Screenshot from Firewatch
Feminist Frequency has begun producing a newsletter called FREQ, and their first edition is an interview with Jane Ng. Ng is a 3D environmental artist who most recently worked on Firewatch, which looks like an amazing game. You can read the interview with her here.

My favorite part about the interview, aside from learning that Ng originally started out studying theater and compares environmental design to scenic design (long ago, I studied theatrical scenic design myself), is this:
 I think games that are trying to appeal to young men can have kind of a macho thing going on, and it can create this culture where even the development team is kind of bro-y. A lot of it is determined by leadership. But with [the game] Spore we had Lucy [Bradshaw, executive producer of Spore] and she wanted the game to appeal to everyone, so the team didn't have that attitude at all. There were women everywhere. I don't think I had a single "did that happen because I'm not a dude" moment the entire time I was there. It was just about the work.
"Did that happen because I'm not a dude" is a great turn of phrase.  It's a question that all kinds of women ask themselves when they suspect that they've encountered sexist attitudes in the workplace, because-- contrary to popular belief-- sexism in the workplace does not generally take the form of a co-worker or boss announcing "You're a woman, and therefore I think less of you."
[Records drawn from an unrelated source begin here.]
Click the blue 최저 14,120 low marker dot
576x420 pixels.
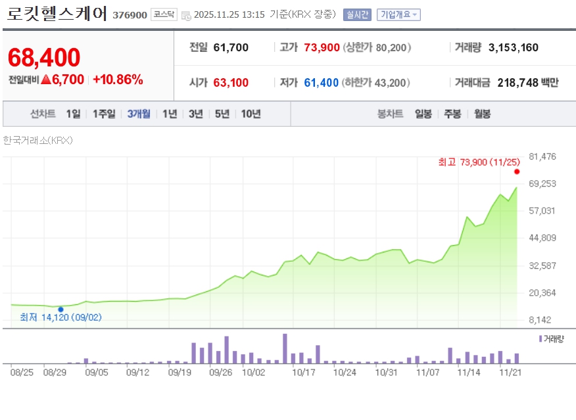click(x=60, y=309)
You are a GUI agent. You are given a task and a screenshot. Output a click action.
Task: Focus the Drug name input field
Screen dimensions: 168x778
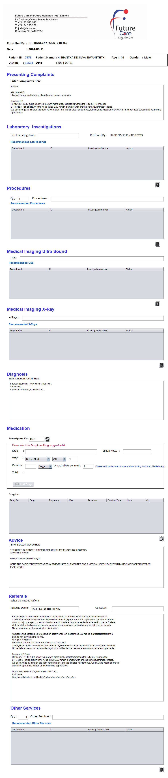pos(61,452)
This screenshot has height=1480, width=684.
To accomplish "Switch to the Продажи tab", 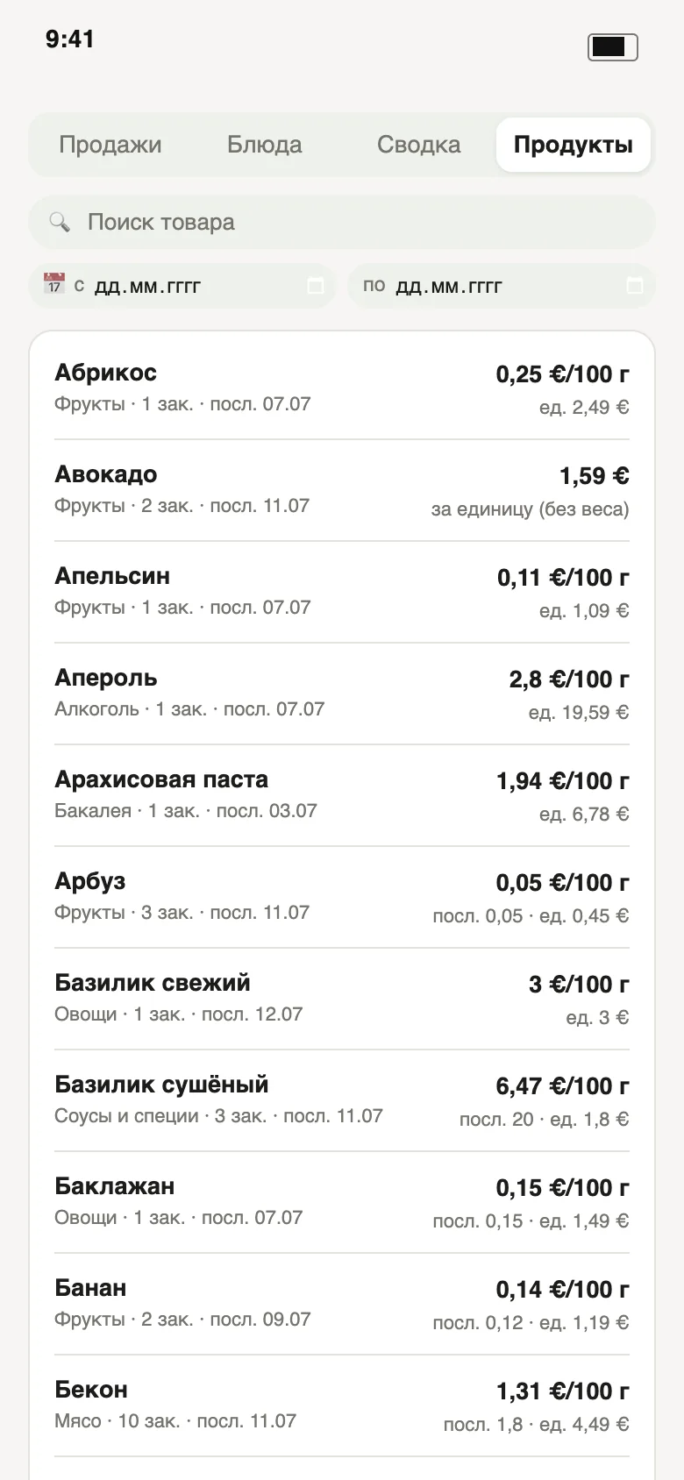I will point(110,145).
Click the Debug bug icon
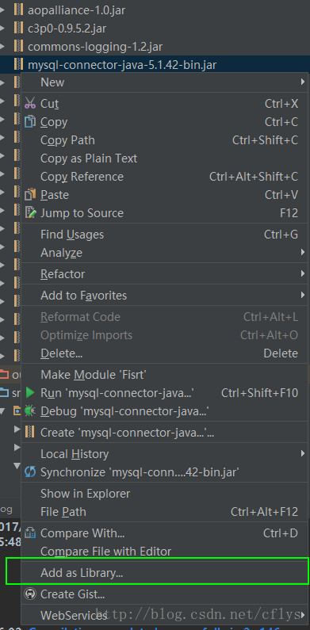310x630 pixels. click(x=30, y=410)
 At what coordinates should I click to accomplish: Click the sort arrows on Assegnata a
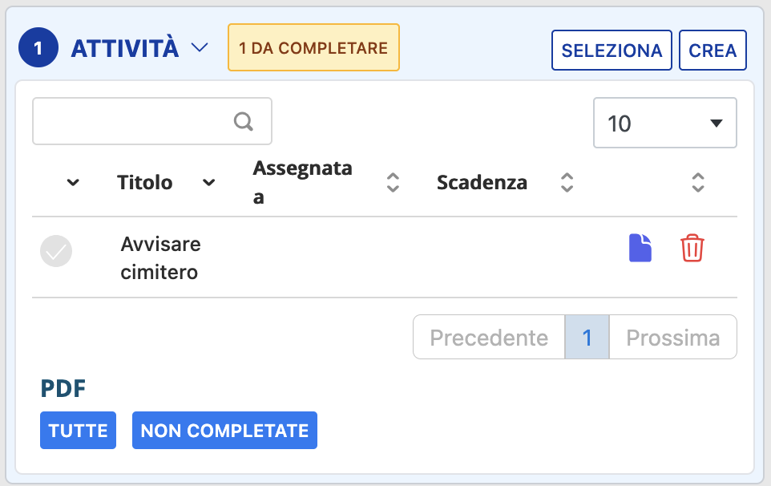(x=393, y=183)
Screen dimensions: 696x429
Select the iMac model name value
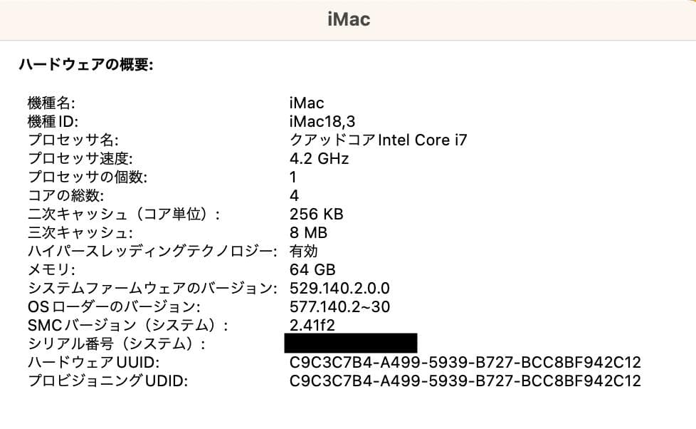pos(306,103)
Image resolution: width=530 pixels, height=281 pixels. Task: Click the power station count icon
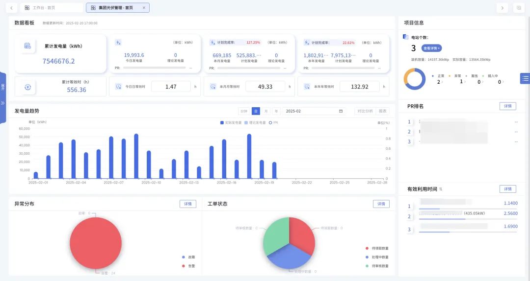click(x=406, y=37)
Rather, it can be an environment in which women are treated differently, taken less seriously.  They might be outright harassed, but far more often they might be treated as if their views are less important. They might be interrupted or talked over. They might not be consulted on something they know about, in favor of a male co-worker who has less mastery of the subject.

When things like this happen, that woman's first thought is likely to be "Did that happen because I'm not a dude?" She will ask herself this, and then maybe ask a co-worker who she trusts. The co-worker will hopefully commiserate, but even if so, there's really not much the woman can do about this subtle sexism, especially if it comes from above.

So I can imagine what a tremendous relief it must've been for Ng to be in a working environment where she didn't get that DiTHBINAD feeling; an unexpected relief because of the male-dominated industry in which she works.

I suppose a general term for behaviors that stir that DiTHBINAD feeling would be "microaggressions," but I like the specificity of DiTHBINAD. If a woman in a male-dominated industry says that in a certain working environment she doesn't get that feeling, we should sit up and take notice-- that team, that department, maybe even that company as a whole, is doing something right. They should be recognized for that.